Abstract

Lithium-rich antiperovskites (APs) have attracted significant research attention due to their ionic conductivity above 1 mS cm^-1 at room temperature. However, recent experimental reports suggest that proton-free lithium-rich APs, such as Li₃OCl, may not be synthesized using conventional methods. While Li₂OHCl has a lower conductivity of about 0.1 mS cm^-1 at 100 °C, its partially fluorinated counterpart, Li₂(OH)_0.9F_0.1Cl, is a significantly better ionic conductor. In this article, using density functional theory simulations, we show that it is easier to synthesize Li₂OHCl and two of its fluorinated variants, i.e., Li₂(OH)_0.9F_0.1Cl and Li₂OHF_0.1Cl_0.9, than Li₃OCl. The transport properties and electrochemical windows of Li₂OHCl and the fluorinated variants are also studied.
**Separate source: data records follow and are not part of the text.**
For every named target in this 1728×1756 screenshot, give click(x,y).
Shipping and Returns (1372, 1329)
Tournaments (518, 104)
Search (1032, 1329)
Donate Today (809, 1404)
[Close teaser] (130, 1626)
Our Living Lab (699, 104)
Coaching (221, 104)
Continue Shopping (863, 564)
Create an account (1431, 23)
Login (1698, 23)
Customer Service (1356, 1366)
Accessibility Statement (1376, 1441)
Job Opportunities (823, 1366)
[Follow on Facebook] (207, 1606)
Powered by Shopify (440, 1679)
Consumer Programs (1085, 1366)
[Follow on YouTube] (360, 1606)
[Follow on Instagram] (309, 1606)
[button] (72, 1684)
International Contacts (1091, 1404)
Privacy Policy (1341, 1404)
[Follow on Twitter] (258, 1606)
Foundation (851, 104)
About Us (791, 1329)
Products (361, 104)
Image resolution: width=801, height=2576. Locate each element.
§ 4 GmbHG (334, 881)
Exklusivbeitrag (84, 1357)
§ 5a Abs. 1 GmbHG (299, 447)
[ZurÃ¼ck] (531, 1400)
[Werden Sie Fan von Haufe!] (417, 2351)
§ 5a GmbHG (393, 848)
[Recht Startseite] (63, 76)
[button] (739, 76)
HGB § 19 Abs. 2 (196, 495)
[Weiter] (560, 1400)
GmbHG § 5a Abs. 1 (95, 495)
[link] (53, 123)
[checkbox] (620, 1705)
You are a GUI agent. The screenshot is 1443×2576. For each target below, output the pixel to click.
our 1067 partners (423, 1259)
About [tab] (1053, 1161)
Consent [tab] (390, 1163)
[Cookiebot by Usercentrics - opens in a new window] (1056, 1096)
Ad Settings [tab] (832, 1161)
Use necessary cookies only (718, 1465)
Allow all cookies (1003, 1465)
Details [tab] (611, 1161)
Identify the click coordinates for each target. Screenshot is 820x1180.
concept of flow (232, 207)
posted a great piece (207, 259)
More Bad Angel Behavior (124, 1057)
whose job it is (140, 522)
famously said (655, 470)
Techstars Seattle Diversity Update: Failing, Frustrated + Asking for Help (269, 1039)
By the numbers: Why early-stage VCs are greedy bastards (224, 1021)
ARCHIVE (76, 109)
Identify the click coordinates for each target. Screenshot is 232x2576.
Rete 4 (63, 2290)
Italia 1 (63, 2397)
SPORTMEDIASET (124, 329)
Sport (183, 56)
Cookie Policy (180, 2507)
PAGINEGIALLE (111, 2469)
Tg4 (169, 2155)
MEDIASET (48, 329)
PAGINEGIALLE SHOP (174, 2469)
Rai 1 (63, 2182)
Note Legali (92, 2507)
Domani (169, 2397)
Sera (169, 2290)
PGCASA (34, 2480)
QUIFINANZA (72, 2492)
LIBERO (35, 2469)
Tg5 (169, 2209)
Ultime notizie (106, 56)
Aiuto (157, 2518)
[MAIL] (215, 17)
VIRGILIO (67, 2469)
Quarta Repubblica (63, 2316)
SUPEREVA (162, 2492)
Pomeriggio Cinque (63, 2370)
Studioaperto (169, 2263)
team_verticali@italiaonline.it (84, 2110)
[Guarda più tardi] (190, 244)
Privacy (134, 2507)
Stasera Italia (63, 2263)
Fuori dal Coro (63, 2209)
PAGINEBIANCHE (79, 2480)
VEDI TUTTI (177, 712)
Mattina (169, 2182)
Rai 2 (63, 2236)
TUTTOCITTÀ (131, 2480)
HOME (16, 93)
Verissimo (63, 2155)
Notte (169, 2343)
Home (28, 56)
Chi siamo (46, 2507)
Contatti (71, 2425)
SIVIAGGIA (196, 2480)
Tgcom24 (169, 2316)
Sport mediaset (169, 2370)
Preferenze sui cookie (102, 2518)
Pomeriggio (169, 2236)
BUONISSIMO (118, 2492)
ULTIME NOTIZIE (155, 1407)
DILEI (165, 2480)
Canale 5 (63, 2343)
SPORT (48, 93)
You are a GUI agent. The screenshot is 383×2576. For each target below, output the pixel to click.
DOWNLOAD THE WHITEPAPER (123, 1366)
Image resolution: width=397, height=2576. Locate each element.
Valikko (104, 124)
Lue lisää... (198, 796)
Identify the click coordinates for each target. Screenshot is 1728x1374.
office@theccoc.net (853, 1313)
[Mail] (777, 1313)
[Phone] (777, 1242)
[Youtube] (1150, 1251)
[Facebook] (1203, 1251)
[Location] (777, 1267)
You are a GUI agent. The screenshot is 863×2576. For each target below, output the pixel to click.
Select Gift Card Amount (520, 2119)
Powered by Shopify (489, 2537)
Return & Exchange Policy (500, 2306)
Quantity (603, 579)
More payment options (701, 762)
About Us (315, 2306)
The <i>ab initio</i> molecular dynamics simulations suggest that the greater conductivity of Li₂(OH)_0.9F_0.1Cl is due to structural distortion of the lattice and correspondingly faster OH reorientation dynamics. Partially fluorinating the Cl site to obtain Li₂OHF_0.1Cl_0.9 leads to an even greater ionic conductivity without impacting the electrochemical window and synthesizability of the materials. This study motivates further research on the correlation between local structure distortion, OH dynamics, and increased Li mobility. Furthermore, it introduces Li₂OHF_0.1Cl_0.9 as a novel Li conductor.